*** DATA SECTION ***

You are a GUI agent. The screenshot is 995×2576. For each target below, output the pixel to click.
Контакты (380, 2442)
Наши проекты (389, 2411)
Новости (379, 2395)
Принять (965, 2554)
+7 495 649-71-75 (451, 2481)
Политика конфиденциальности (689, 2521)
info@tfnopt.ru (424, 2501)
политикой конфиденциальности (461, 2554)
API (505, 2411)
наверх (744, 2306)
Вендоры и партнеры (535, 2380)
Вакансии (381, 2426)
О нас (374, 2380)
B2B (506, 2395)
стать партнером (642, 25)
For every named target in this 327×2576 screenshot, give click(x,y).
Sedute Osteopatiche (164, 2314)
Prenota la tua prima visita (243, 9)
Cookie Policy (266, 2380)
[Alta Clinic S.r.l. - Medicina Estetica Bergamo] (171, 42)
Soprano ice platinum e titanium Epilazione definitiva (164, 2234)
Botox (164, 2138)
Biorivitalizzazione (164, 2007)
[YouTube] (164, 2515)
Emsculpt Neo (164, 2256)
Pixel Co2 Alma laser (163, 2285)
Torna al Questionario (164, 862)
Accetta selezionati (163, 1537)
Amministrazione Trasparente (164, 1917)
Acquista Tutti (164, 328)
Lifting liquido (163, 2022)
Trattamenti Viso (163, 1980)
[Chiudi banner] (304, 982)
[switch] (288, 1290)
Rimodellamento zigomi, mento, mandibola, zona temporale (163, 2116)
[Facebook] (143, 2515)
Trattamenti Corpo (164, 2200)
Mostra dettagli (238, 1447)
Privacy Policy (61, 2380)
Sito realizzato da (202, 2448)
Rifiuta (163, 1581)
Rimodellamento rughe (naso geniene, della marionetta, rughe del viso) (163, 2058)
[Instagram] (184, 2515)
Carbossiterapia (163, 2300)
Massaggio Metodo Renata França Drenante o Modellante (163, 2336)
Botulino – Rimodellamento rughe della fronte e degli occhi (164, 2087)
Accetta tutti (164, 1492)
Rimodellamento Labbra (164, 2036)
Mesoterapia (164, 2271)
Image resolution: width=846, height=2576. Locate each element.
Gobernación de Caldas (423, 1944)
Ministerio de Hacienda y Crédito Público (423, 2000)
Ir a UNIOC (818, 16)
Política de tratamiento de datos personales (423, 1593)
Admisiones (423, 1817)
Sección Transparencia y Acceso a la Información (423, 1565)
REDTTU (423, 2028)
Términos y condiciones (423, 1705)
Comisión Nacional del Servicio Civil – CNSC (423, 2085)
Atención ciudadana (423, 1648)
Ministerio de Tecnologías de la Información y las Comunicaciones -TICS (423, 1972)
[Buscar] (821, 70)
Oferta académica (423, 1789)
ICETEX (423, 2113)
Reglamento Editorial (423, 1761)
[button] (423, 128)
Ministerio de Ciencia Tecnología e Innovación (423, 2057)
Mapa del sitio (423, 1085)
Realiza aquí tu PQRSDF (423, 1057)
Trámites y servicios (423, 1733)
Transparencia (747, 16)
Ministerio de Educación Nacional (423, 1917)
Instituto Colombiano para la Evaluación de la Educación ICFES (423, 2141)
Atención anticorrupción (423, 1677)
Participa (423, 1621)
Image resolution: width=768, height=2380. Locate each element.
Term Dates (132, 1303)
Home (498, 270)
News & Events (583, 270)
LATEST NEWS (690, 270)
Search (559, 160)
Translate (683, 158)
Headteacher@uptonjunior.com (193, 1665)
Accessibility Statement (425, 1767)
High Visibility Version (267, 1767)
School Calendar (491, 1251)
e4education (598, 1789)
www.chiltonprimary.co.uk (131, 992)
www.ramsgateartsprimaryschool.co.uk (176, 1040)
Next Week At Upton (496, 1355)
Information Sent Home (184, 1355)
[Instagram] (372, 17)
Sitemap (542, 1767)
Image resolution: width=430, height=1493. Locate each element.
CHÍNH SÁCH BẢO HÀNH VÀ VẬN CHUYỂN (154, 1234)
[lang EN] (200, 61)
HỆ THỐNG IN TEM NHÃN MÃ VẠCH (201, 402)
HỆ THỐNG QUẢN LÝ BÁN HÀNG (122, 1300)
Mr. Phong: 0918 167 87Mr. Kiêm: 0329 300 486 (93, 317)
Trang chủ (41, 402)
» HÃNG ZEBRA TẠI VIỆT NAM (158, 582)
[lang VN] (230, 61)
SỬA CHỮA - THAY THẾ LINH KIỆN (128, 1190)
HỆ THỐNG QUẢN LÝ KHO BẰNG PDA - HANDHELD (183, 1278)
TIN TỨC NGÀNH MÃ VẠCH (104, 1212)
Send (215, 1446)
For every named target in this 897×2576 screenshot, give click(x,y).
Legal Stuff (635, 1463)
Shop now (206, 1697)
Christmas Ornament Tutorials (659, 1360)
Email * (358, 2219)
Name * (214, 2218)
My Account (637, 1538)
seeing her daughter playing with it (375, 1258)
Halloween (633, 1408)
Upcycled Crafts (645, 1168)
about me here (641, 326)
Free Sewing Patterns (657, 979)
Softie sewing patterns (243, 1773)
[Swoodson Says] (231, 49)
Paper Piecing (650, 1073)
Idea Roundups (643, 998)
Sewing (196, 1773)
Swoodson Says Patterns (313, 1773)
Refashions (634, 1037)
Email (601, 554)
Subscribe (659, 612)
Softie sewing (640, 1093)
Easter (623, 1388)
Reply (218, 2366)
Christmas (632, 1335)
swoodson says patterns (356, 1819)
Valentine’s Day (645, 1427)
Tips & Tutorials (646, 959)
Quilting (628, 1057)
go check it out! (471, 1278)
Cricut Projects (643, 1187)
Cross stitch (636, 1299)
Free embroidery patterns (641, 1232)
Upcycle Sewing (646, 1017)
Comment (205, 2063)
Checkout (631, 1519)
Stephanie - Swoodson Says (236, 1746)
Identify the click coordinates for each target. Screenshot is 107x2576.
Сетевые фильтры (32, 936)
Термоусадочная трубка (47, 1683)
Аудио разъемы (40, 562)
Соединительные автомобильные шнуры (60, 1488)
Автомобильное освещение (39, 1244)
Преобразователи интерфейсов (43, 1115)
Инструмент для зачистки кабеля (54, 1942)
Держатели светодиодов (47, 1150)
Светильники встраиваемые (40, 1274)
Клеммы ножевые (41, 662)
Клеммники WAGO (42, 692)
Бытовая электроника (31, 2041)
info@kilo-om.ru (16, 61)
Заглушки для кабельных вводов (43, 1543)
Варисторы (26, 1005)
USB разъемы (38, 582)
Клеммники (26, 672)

*** End of DATA SECTION ***

→ **TASK PROMPT**: Quote exactly the stretch of lines above that starts at the first one and ends at the line with "Botulino – Rimodellamento", and nothing beyond it.

→ **RESULT BELOW**:
You are a GUI agent. The screenshot is 995×2576. For each target below, output the pixel to click.
Контакты (380, 2442)
Наши проекты (389, 2411)
Новости (379, 2395)
Принять (965, 2554)
+7 495 649-71-75 (451, 2481)
Политика конфиденциальности (689, 2521)
info@tfnopt.ru (424, 2501)
политикой конфиденциальности (461, 2554)
API (505, 2411)
наверх (744, 2306)
Вендоры и партнеры (535, 2380)
Вакансии (381, 2426)
О нас (374, 2380)
B2B (506, 2395)
стать партнером (642, 25)
For every named target in this 327×2576 screenshot, give click(x,y).
Sedute Osteopatiche (164, 2314)
Prenota la tua prima visita (243, 9)
Cookie Policy (266, 2380)
[Alta Clinic S.r.l. - Medicina Estetica Bergamo] (171, 42)
Soprano ice platinum e titanium Epilazione definitiva (164, 2234)
Botox (164, 2138)
Biorivitalizzazione (164, 2007)
[YouTube] (164, 2515)
Emsculpt Neo (164, 2256)
Pixel Co2 Alma laser (163, 2285)
Torna al Questionario (164, 862)
Accetta selezionati (163, 1537)
Amministrazione Trasparente (164, 1917)
Acquista Tutti (164, 328)
Lifting liquido (163, 2022)
Trattamenti Viso (163, 1980)
[Chiudi banner] (304, 982)
[switch] (288, 1290)
Rimodellamento zigomi, mento, mandibola, zona temporale (163, 2116)
[Facebook] (143, 2515)
Trattamenti Corpo (164, 2200)
Mostra dettagli (238, 1447)
Privacy Policy (61, 2380)
Sito realizzato da (202, 2448)
Rifiuta (163, 1581)
Rimodellamento rughe (naso geniene, della marionetta, rughe del viso) (163, 2058)
[Instagram] (184, 2515)
Carbossiterapia (163, 2300)
Massaggio Metodo Renata França Drenante o Modellante (163, 2336)
Botulino – Rimodellamento rughe della fronte e degli occhi (164, 2087)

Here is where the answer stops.